Qbox users will often need to import an existing dataset from a primary data source or an external Elasticsearch cluster.
As you might expect, the indexing activity is much more intensive during an initial import of such data. This initial indexing places a significant load on the system. In this short article we show you how to change a couple of settings that will greatly improve the efficiency of your bulk data loads into Elasticsearch clusters.
We recommend that you make two setting changes to reduce the amount of time and system loading that results from preliminary indexing,
- Set index.refresh_interval to -1 to disable any refreshing during the initial data import. This setting controls how quickly a document will return in search results after indexing—which is usually not a factor during a bulk data import. The default setting is “1s,” and we recommend that you change it back to this value—or to another desired value—after the import is complete.

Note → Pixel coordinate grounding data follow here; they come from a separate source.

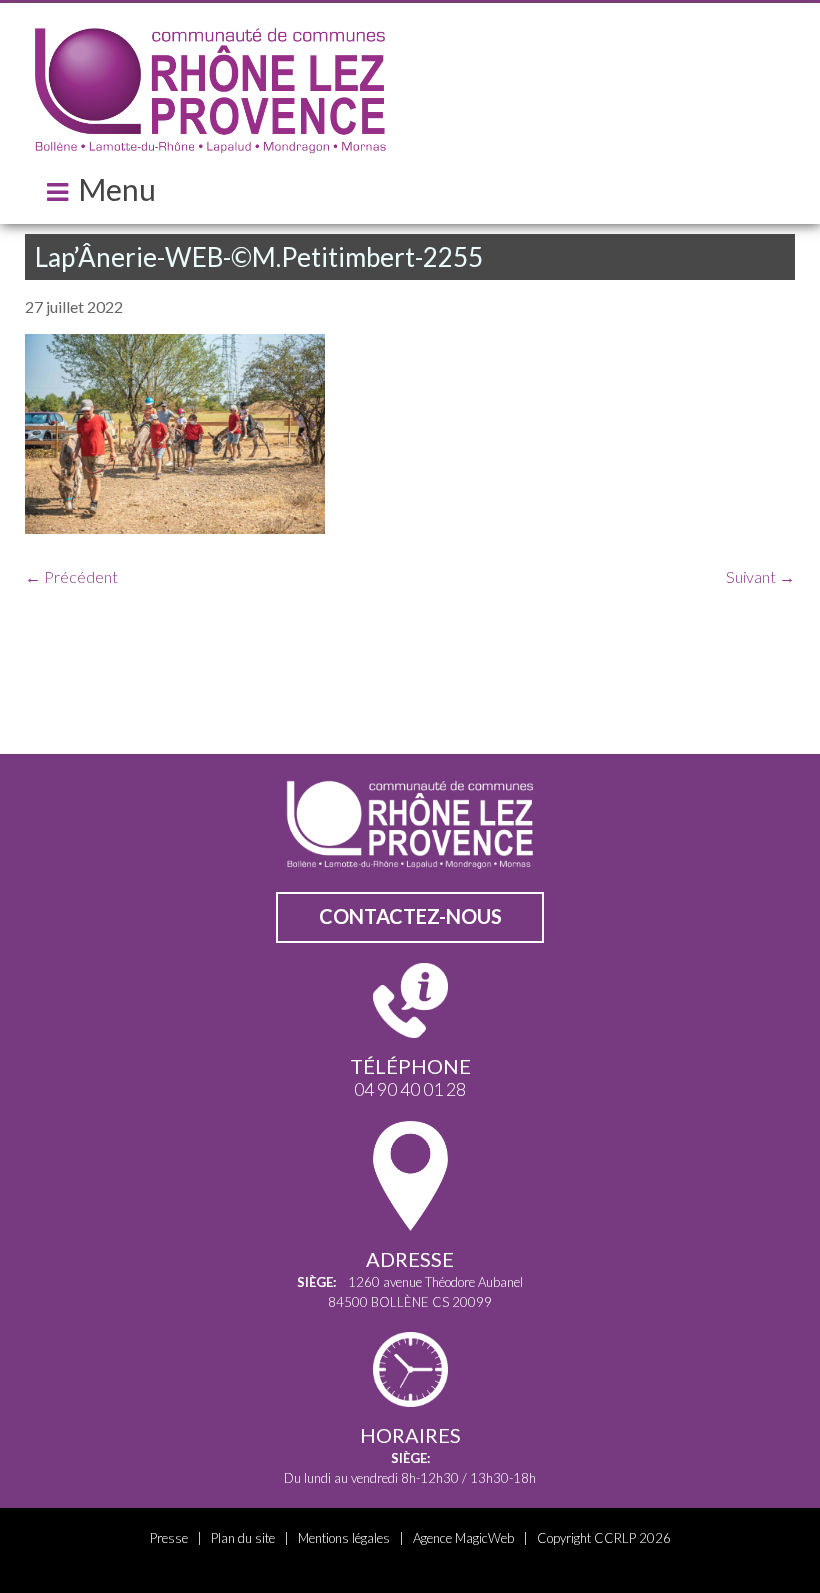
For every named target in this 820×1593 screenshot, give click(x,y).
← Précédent (71, 576)
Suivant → (760, 576)
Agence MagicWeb (463, 1538)
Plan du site (243, 1538)
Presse (169, 1538)
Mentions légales (344, 1538)
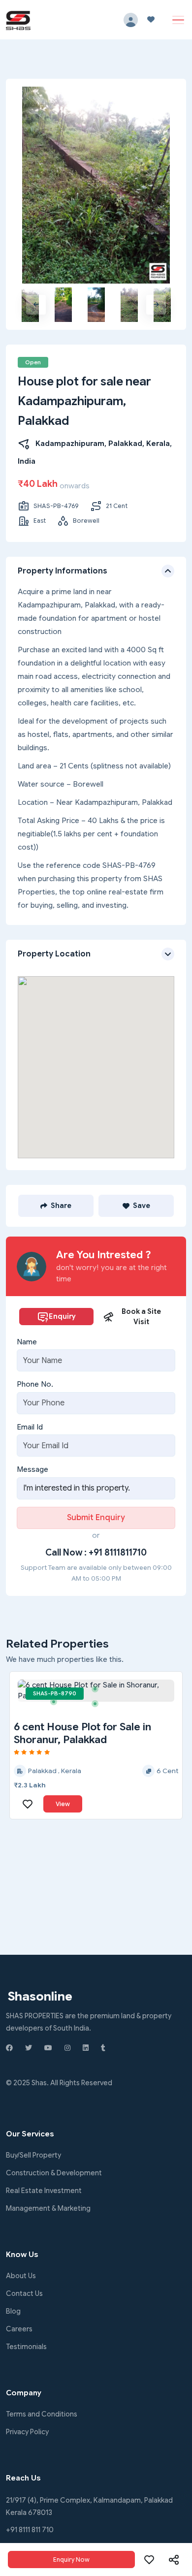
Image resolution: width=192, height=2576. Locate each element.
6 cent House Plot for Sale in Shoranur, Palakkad (82, 1733)
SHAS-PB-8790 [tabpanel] (54, 1693)
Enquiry (62, 1316)
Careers (19, 2328)
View (63, 1804)
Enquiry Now (71, 2559)
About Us (21, 2275)
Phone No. (35, 1384)
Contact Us (24, 2293)
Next (156, 305)
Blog (13, 2311)
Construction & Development (54, 2172)
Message (32, 1469)
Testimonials (26, 2346)
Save (141, 1205)
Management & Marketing (48, 2208)
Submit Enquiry (96, 1518)
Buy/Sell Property (33, 2155)
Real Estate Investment (44, 2190)
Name (27, 1341)
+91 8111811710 (118, 1552)
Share (61, 1205)
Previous (36, 305)
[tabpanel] (96, 1691)
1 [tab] (57, 1691)
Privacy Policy (27, 2431)
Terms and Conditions (41, 2414)
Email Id (30, 1427)
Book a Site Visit (141, 1316)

- Set index.number_of_replicas to 0 so Elasticsearch does not have to write multiple copies of each document during the indexing process. This will greatly reduce the time necessary for the initial import. In Qbox, the default value for this setting is number of nodes – 1, but you can change it to any value after the import. The replicas will then copy data from the primary shards in the background.
You can change these settings in the request body when you create an index, and you can update them with the Elasticsearch Update Indices API.
NOTE: Neither of these setting changes is appropriate for operational indexing, since it’s necessary for the refreshing to be active and the replicas to be available for regular search requests.